### TASK DESCRIPTION
Return the entries below exactly as written.

(Stored dataset items)
'''
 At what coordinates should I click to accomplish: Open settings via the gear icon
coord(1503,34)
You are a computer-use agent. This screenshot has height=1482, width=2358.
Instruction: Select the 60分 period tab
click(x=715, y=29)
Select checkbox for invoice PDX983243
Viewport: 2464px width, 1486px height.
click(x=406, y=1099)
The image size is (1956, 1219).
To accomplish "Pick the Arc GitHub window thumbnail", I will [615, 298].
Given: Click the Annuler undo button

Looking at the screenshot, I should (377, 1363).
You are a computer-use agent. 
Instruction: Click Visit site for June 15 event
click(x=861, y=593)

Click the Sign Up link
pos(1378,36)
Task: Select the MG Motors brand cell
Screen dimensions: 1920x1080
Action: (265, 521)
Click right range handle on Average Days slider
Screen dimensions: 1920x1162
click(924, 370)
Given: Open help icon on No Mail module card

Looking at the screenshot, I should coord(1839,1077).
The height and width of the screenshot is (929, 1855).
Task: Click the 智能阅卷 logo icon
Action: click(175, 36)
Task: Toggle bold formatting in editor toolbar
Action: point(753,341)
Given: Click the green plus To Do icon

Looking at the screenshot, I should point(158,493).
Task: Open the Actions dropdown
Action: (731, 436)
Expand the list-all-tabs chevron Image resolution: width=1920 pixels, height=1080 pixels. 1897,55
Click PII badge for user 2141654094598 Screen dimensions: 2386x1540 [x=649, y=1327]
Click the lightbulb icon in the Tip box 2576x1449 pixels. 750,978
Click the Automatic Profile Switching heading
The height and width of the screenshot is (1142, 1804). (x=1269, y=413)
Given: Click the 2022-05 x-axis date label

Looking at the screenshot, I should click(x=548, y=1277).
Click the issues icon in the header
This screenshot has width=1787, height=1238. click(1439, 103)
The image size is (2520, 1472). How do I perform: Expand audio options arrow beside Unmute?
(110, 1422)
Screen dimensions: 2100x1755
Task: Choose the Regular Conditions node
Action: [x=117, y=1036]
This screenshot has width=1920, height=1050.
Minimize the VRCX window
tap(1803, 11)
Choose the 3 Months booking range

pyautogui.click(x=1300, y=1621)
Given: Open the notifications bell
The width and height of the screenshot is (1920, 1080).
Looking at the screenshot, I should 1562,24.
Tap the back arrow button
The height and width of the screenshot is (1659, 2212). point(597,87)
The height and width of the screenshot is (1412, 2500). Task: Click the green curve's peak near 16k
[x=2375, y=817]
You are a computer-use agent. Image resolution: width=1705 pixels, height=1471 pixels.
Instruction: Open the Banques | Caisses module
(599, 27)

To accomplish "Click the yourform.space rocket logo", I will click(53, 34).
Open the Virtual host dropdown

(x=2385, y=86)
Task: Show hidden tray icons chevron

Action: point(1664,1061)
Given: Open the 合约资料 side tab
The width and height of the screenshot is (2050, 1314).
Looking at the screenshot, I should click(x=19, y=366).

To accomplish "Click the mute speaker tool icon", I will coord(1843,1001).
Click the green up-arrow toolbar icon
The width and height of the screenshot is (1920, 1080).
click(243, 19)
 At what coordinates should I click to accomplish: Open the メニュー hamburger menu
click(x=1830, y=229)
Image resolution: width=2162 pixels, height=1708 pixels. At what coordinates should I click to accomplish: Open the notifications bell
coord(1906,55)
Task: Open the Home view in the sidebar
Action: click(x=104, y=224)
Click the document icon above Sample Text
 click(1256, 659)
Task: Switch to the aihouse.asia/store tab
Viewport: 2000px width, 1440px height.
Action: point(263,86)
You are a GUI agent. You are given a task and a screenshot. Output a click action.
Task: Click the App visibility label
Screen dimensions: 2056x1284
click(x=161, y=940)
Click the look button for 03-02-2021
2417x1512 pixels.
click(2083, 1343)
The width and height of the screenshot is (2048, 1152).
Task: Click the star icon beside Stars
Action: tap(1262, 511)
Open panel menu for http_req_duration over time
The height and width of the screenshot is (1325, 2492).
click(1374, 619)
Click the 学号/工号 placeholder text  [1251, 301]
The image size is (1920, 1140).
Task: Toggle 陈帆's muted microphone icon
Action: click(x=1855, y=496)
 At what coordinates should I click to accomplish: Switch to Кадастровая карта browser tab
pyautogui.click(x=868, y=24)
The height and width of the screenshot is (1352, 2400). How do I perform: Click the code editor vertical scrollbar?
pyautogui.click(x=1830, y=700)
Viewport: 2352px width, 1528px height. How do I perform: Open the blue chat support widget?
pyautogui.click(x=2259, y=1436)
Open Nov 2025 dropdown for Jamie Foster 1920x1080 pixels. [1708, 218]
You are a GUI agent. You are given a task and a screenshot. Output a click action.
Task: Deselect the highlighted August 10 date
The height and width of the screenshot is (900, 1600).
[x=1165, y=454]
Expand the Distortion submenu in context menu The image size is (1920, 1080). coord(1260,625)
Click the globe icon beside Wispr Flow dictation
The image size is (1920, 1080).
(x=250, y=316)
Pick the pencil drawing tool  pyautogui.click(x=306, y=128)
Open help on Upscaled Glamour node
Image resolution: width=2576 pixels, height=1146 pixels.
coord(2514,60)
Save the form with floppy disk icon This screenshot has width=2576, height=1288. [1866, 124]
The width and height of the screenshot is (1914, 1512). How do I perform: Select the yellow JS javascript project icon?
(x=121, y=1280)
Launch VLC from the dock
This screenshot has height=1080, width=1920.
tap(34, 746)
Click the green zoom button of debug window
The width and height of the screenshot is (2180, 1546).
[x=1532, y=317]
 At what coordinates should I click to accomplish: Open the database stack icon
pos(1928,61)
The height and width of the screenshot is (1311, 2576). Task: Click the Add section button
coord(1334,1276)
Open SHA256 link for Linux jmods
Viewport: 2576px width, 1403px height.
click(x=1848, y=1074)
'''
### ANSWER SPACE
 At what coordinates should I click to accomplish: Open settings via the gear icon
coord(1503,34)
You are a computer-use agent. This screenshot has height=1482, width=2358.
Instruction: Select the 60分 period tab
click(x=715, y=29)
Select checkbox for invoice PDX983243
Viewport: 2464px width, 1486px height.
click(x=406, y=1099)
The image size is (1956, 1219).
To accomplish "Pick the Arc GitHub window thumbnail", I will [615, 298].
Given: Click the Annuler undo button

Looking at the screenshot, I should (377, 1363).
You are a computer-use agent. 
Instruction: Click Visit site for June 15 event
click(x=861, y=593)

Click the Sign Up link
pos(1378,36)
Task: Select the MG Motors brand cell
Screen dimensions: 1920x1080
Action: (265, 521)
Click right range handle on Average Days slider
Screen dimensions: 1920x1162
click(924, 370)
Given: Open help icon on No Mail module card

Looking at the screenshot, I should coord(1839,1077).
The height and width of the screenshot is (929, 1855).
Task: Click the 智能阅卷 logo icon
Action: click(175, 36)
Task: Toggle bold formatting in editor toolbar
Action: point(753,341)
Given: Click the green plus To Do icon

Looking at the screenshot, I should point(158,493).
Task: Open the Actions dropdown
Action: (731, 436)
Expand the list-all-tabs chevron Image resolution: width=1920 pixels, height=1080 pixels. 1897,55
Click PII badge for user 2141654094598 Screen dimensions: 2386x1540 [x=649, y=1327]
Click the lightbulb icon in the Tip box 2576x1449 pixels. 750,978
Click the Automatic Profile Switching heading
The height and width of the screenshot is (1142, 1804). (x=1269, y=413)
Given: Click the 2022-05 x-axis date label

Looking at the screenshot, I should click(x=548, y=1277).
Click the issues icon in the header
This screenshot has width=1787, height=1238. click(1439, 103)
The image size is (2520, 1472). How do I perform: Expand audio options arrow beside Unmute?
(110, 1422)
Screen dimensions: 2100x1755
Task: Choose the Regular Conditions node
Action: [x=117, y=1036]
This screenshot has width=1920, height=1050.
Minimize the VRCX window
tap(1803, 11)
Choose the 3 Months booking range

pyautogui.click(x=1300, y=1621)
Given: Open the notifications bell
The width and height of the screenshot is (1920, 1080).
Looking at the screenshot, I should 1562,24.
Tap the back arrow button
The height and width of the screenshot is (1659, 2212). point(597,87)
The height and width of the screenshot is (1412, 2500). Task: Click the green curve's peak near 16k
[x=2375, y=817]
You are a computer-use agent. Image resolution: width=1705 pixels, height=1471 pixels.
Instruction: Open the Banques | Caisses module
(599, 27)

To accomplish "Click the yourform.space rocket logo", I will click(53, 34).
Open the Virtual host dropdown

(x=2385, y=86)
Task: Show hidden tray icons chevron

Action: point(1664,1061)
Given: Open the 合约资料 side tab
The width and height of the screenshot is (2050, 1314).
Looking at the screenshot, I should click(x=19, y=366).

To accomplish "Click the mute speaker tool icon", I will coord(1843,1001).
Click the green up-arrow toolbar icon
The width and height of the screenshot is (1920, 1080).
click(243, 19)
 At what coordinates should I click to accomplish: Open the メニュー hamburger menu
click(x=1830, y=229)
Image resolution: width=2162 pixels, height=1708 pixels. At what coordinates should I click to accomplish: Open the notifications bell
coord(1906,55)
Task: Open the Home view in the sidebar
Action: click(x=104, y=224)
Click the document icon above Sample Text
 click(1256, 659)
Task: Switch to the aihouse.asia/store tab
Viewport: 2000px width, 1440px height.
Action: point(263,86)
You are a GUI agent. You are given a task and a screenshot. Output a click action.
Task: Click the App visibility label
Screen dimensions: 2056x1284
click(x=161, y=940)
Click the look button for 03-02-2021
2417x1512 pixels.
click(2083, 1343)
The width and height of the screenshot is (2048, 1152).
Task: Click the star icon beside Stars
Action: tap(1262, 511)
Open panel menu for http_req_duration over time
The height and width of the screenshot is (1325, 2492).
click(1374, 619)
Click the 学号/工号 placeholder text  [1251, 301]
The image size is (1920, 1140).
Task: Toggle 陈帆's muted microphone icon
Action: click(x=1855, y=496)
 At what coordinates should I click to accomplish: Switch to Кадастровая карта browser tab
pyautogui.click(x=868, y=24)
The height and width of the screenshot is (1352, 2400). How do I perform: Click the code editor vertical scrollbar?
pyautogui.click(x=1830, y=700)
Viewport: 2352px width, 1528px height. How do I perform: Open the blue chat support widget?
pyautogui.click(x=2259, y=1436)
Open Nov 2025 dropdown for Jamie Foster 1920x1080 pixels. [1708, 218]
You are a GUI agent. You are given a task and a screenshot. Output a click action.
Task: Deselect the highlighted August 10 date
The height and width of the screenshot is (900, 1600).
[x=1165, y=454]
Expand the Distortion submenu in context menu The image size is (1920, 1080). coord(1260,625)
Click the globe icon beside Wispr Flow dictation
The image size is (1920, 1080).
(x=250, y=316)
Pick the pencil drawing tool  pyautogui.click(x=306, y=128)
Open help on Upscaled Glamour node
Image resolution: width=2576 pixels, height=1146 pixels.
coord(2514,60)
Save the form with floppy disk icon This screenshot has width=2576, height=1288. [1866, 124]
The width and height of the screenshot is (1914, 1512). How do I perform: Select the yellow JS javascript project icon?
(x=121, y=1280)
Launch VLC from the dock
This screenshot has height=1080, width=1920.
tap(34, 746)
Click the green zoom button of debug window
The width and height of the screenshot is (2180, 1546).
[x=1532, y=317]
 At what coordinates should I click to accomplish: Open the database stack icon
pos(1928,61)
The height and width of the screenshot is (1311, 2576). Task: Click the Add section button
coord(1334,1276)
Open SHA256 link for Linux jmods
Viewport: 2576px width, 1403px height.
click(x=1848, y=1074)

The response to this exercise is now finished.